Tak więc jedyny ratunek - jak powiedziałaś to jak najszybciej przesadzić. Dużo wycięłam, a to co zostało jest marne, ale nie
beznadziejne. Ze 3 aktywne stożki wzrostu. Póki co czeka bez podłoża na jutrzejszy dzień, czyli na czas właścicielki.
Twoje D.harveyanum na pewno kiedyś zakwitnie. Ono jak już zacznie, to potem kwitnie regularnie w swoim sezonie.
Kasiu, tak tak, Sandra to moja rodzina. Już Mireczka mnie pytała, dlaczego Ona nie pisze na Forum
Już rozmawiałam z Nią o tym. Sandra wsiąkła na całego i wciąż podsyła mi na tel. do oglądania różne ciekawe storczyki.
Na razie ma małe, żywiołowe dziecko i tu jest problem braku czasu. Może w przyszłości do nas zawita
Kasiu, co do mojego tetraspisa, to ja to samo pomyślałam. To nie jest żaden "f. imperatrix Red". Speciosa jak nic.
Nawet nie ma co czekać na słoneczko. Wielki z niego delikates, bo zanim te 2 pąki rozwinęły się, to ze 3 zdążył stracić...
A zakupy w Dreźnie to amok do kwadratu, nawet przeziębienia nie trzeba, żeby być zamroczonym
Pawle, dzięki wielkie za fotkę - doczekałam się w końcu, żeby zobaczyć kwiaty.
Piękne są i w kształcie i kolorystyce. Bardzo lubię te delikatne pofalowania na płatkach.

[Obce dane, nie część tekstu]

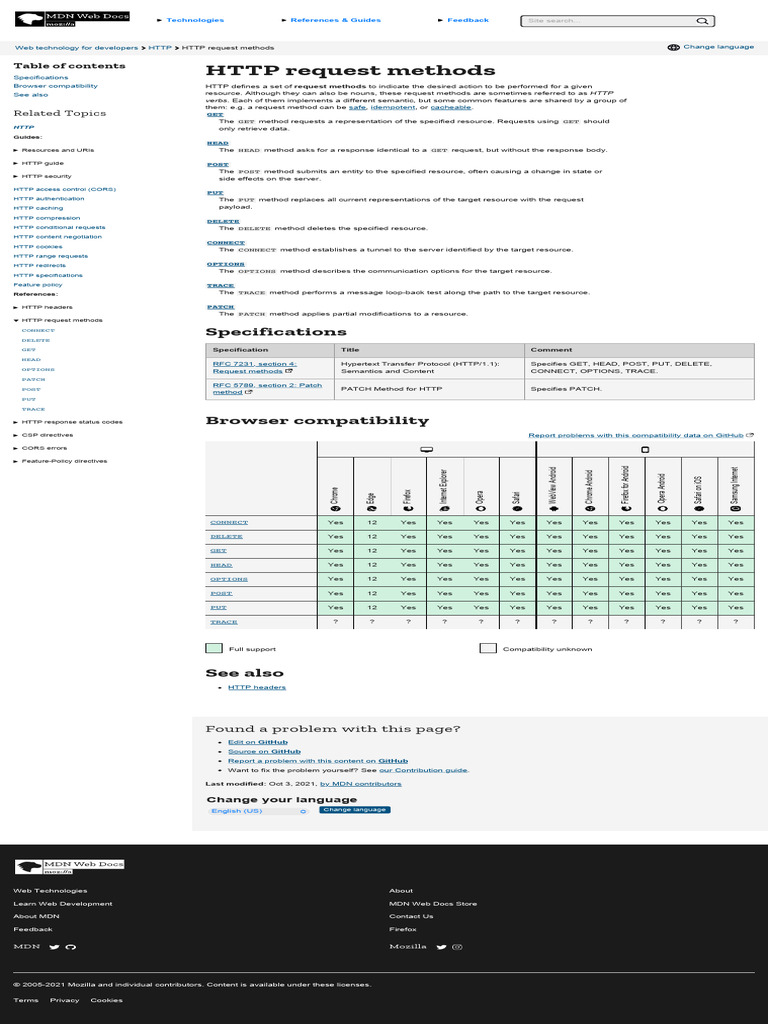Screen dimensions: 768x1024
Task: Collapse the HTTP request methods sidebar section
Action: 58,321
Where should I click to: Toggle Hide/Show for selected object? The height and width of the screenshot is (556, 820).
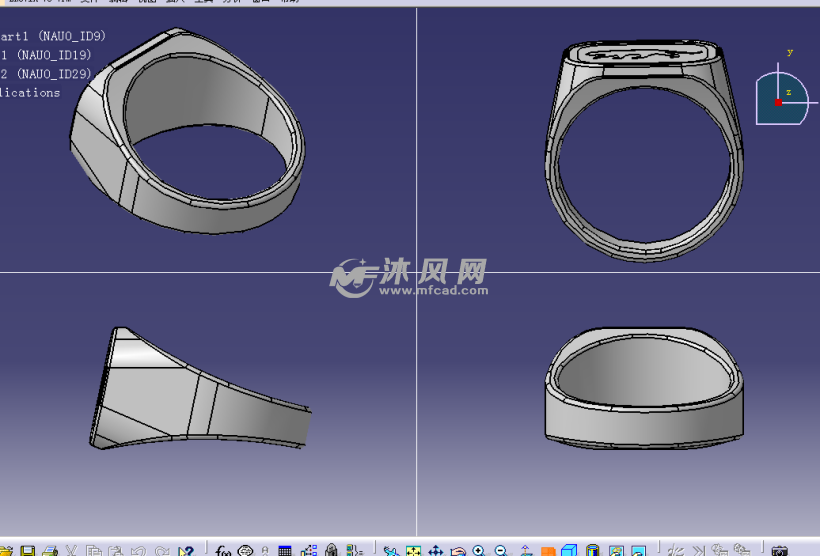point(616,551)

Rozśmieszyłeś mnie określeniem 'podarunek' - za który sobie zapłaciłeś
Te różnice w nazewnictwie, skojarzyły mi się z innymi np. z nazwą Adidas i Adidos
Mam nadzieję, że u Twojej katlejki nie będzie to różnica w jakości. Nic nie napisałeś o zapachu, więc ta pewnie nie pachnie.
A może masz jakieś zdjęcie tamtego kwitnienia ?
Jak Twoje samopoczucie po Wystawie ? Prelekcje były ciekawe ?
W sumie to domyślam się, że jesteś wykończony jako współorganizator.
Nie wiem co trudniejsze - tworzenie ekspozycji, czy jej sprzątanie ???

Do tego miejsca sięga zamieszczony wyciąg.